INFORMATION GIVEN Start Marker

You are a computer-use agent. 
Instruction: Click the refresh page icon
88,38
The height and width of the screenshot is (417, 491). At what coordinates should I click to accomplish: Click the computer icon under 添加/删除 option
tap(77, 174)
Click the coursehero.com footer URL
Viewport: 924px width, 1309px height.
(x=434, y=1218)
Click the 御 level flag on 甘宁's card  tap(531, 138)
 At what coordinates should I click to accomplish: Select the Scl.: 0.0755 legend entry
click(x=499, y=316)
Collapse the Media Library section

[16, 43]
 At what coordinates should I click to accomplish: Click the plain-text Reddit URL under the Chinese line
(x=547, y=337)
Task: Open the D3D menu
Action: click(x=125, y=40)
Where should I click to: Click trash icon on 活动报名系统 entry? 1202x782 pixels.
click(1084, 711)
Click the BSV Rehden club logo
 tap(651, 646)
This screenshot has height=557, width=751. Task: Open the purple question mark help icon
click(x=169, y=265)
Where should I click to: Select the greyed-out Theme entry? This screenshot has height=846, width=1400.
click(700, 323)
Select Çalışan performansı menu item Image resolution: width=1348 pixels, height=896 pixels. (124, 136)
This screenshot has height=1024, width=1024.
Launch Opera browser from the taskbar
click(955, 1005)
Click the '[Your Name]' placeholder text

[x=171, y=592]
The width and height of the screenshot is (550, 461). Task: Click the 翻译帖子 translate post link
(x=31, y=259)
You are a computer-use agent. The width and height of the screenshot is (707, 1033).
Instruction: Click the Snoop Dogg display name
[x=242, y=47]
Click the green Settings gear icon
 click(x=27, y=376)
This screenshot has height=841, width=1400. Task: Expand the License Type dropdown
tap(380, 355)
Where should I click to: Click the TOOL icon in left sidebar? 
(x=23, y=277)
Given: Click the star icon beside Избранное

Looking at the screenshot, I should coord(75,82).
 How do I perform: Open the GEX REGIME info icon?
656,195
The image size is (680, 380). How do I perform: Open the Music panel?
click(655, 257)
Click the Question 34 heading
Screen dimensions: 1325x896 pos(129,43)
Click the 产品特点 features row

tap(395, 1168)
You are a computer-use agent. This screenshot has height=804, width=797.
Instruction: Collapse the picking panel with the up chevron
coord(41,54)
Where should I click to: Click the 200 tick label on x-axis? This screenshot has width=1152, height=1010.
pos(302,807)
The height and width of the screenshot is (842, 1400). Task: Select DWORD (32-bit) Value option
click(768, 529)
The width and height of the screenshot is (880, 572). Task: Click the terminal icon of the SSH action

INFORMATION GIVEN End Marker

In the entries above, find every line with the word "agent" and list it.

RESULT FOR THIS EXERCISE.
You are a computer-use agent. 
You are a computer-use agent. The width and height of the screenshot is (707, 1033).
You are a computer-use agent. This screenshot has height=804, width=797.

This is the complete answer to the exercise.